*PROVIDED RECORDS*:
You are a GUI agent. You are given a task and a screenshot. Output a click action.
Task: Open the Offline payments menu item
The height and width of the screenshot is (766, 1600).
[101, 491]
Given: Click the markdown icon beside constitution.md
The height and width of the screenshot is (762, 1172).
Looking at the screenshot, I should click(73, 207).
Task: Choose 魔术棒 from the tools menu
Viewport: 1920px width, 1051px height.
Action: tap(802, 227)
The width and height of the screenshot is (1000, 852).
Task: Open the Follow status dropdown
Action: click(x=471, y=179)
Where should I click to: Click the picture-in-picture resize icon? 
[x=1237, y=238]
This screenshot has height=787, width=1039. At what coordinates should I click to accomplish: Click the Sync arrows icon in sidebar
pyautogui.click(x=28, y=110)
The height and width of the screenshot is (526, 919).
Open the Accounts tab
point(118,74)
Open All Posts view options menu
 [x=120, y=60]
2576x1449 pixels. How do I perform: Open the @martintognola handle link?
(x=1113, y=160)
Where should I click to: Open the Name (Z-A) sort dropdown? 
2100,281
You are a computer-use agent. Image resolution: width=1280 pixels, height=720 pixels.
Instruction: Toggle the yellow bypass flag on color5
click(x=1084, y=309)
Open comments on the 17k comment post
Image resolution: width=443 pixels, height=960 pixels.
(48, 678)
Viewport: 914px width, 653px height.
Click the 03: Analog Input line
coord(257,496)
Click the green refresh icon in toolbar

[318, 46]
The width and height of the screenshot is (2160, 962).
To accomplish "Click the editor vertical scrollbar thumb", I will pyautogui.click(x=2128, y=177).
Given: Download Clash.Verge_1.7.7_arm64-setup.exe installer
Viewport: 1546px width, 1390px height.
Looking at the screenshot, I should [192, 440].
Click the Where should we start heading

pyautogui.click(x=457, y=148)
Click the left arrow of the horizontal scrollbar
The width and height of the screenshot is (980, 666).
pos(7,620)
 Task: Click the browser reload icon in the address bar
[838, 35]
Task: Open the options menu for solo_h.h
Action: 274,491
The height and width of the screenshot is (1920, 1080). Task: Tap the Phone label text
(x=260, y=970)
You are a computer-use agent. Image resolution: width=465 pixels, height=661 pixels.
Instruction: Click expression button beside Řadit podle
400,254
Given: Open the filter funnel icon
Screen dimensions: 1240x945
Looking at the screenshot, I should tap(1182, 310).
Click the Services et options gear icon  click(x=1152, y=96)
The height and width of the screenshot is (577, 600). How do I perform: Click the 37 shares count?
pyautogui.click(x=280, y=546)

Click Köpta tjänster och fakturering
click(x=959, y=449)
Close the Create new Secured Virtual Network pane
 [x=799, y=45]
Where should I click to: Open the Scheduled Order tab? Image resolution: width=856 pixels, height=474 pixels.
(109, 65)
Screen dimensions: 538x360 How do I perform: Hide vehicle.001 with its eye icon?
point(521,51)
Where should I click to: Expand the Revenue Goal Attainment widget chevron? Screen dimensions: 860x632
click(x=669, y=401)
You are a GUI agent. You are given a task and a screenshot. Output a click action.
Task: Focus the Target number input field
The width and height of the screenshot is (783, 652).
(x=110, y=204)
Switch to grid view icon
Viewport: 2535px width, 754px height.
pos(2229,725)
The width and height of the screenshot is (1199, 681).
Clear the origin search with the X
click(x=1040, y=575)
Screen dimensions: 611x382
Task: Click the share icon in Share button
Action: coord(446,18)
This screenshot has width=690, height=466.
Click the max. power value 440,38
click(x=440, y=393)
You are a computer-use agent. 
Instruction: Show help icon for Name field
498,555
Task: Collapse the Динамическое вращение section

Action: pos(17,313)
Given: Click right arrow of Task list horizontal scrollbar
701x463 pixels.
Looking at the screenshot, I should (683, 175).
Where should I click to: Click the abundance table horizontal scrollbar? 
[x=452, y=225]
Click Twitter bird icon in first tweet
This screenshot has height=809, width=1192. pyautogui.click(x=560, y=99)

*TASK TO CARRY OUT*:
Would you copy every line of the material exactly?

*SOLUTION FOR THIS EXERCISE*:
You are a GUI agent. You are given a task and a screenshot. Output a click action.
Task: Open the Offline payments menu item
The height and width of the screenshot is (766, 1600).
[101, 491]
Given: Click the markdown icon beside constitution.md
The height and width of the screenshot is (762, 1172).
Looking at the screenshot, I should click(73, 207).
Task: Choose 魔术棒 from the tools menu
Viewport: 1920px width, 1051px height.
Action: tap(802, 227)
The width and height of the screenshot is (1000, 852).
Task: Open the Follow status dropdown
Action: click(x=471, y=179)
Where should I click to: Click the picture-in-picture resize icon? 
[x=1237, y=238]
This screenshot has height=787, width=1039. At what coordinates should I click to accomplish: Click the Sync arrows icon in sidebar
pyautogui.click(x=28, y=110)
The height and width of the screenshot is (526, 919).
Open the Accounts tab
point(118,74)
Open All Posts view options menu
 [x=120, y=60]
2576x1449 pixels. How do I perform: Open the @martintognola handle link?
(x=1113, y=160)
Where should I click to: Open the Name (Z-A) sort dropdown? 
2100,281
You are a computer-use agent. Image resolution: width=1280 pixels, height=720 pixels.
Instruction: Toggle the yellow bypass flag on color5
click(x=1084, y=309)
Open comments on the 17k comment post
Image resolution: width=443 pixels, height=960 pixels.
(48, 678)
Viewport: 914px width, 653px height.
Click the 03: Analog Input line
coord(257,496)
Click the green refresh icon in toolbar

[318, 46]
The width and height of the screenshot is (2160, 962).
To accomplish "Click the editor vertical scrollbar thumb", I will pyautogui.click(x=2128, y=177).
Given: Download Clash.Verge_1.7.7_arm64-setup.exe installer
Viewport: 1546px width, 1390px height.
Looking at the screenshot, I should [192, 440].
Click the Where should we start heading

pyautogui.click(x=457, y=148)
Click the left arrow of the horizontal scrollbar
The width and height of the screenshot is (980, 666).
pos(7,620)
 Task: Click the browser reload icon in the address bar
[838, 35]
Task: Open the options menu for solo_h.h
Action: 274,491
The height and width of the screenshot is (1920, 1080). Task: Tap the Phone label text
(x=260, y=970)
You are a computer-use agent. Image resolution: width=465 pixels, height=661 pixels.
Instruction: Click expression button beside Řadit podle
400,254
Given: Open the filter funnel icon
Screen dimensions: 1240x945
Looking at the screenshot, I should tap(1182, 310).
Click the Services et options gear icon  click(x=1152, y=96)
The height and width of the screenshot is (577, 600). How do I perform: Click the 37 shares count?
pyautogui.click(x=280, y=546)

Click Köpta tjänster och fakturering
click(x=959, y=449)
Close the Create new Secured Virtual Network pane
 [x=799, y=45]
Where should I click to: Open the Scheduled Order tab? Image resolution: width=856 pixels, height=474 pixels.
(109, 65)
Screen dimensions: 538x360 How do I perform: Hide vehicle.001 with its eye icon?
point(521,51)
Where should I click to: Expand the Revenue Goal Attainment widget chevron? Screen dimensions: 860x632
click(x=669, y=401)
You are a GUI agent. You are given a task and a screenshot. Output a click action.
Task: Focus the Target number input field
The width and height of the screenshot is (783, 652).
(x=110, y=204)
Switch to grid view icon
Viewport: 2535px width, 754px height.
pos(2229,725)
The width and height of the screenshot is (1199, 681).
Clear the origin search with the X
click(x=1040, y=575)
Screen dimensions: 611x382
Task: Click the share icon in Share button
Action: coord(446,18)
This screenshot has width=690, height=466.
Click the max. power value 440,38
click(x=440, y=393)
You are a computer-use agent. 
Instruction: Show help icon for Name field
498,555
Task: Collapse the Динамическое вращение section

Action: pos(17,313)
Given: Click right arrow of Task list horizontal scrollbar
701x463 pixels.
Looking at the screenshot, I should (683, 175).
Where should I click to: Click the abundance table horizontal scrollbar? 
[x=452, y=225]
Click Twitter bird icon in first tweet
This screenshot has height=809, width=1192. pyautogui.click(x=560, y=99)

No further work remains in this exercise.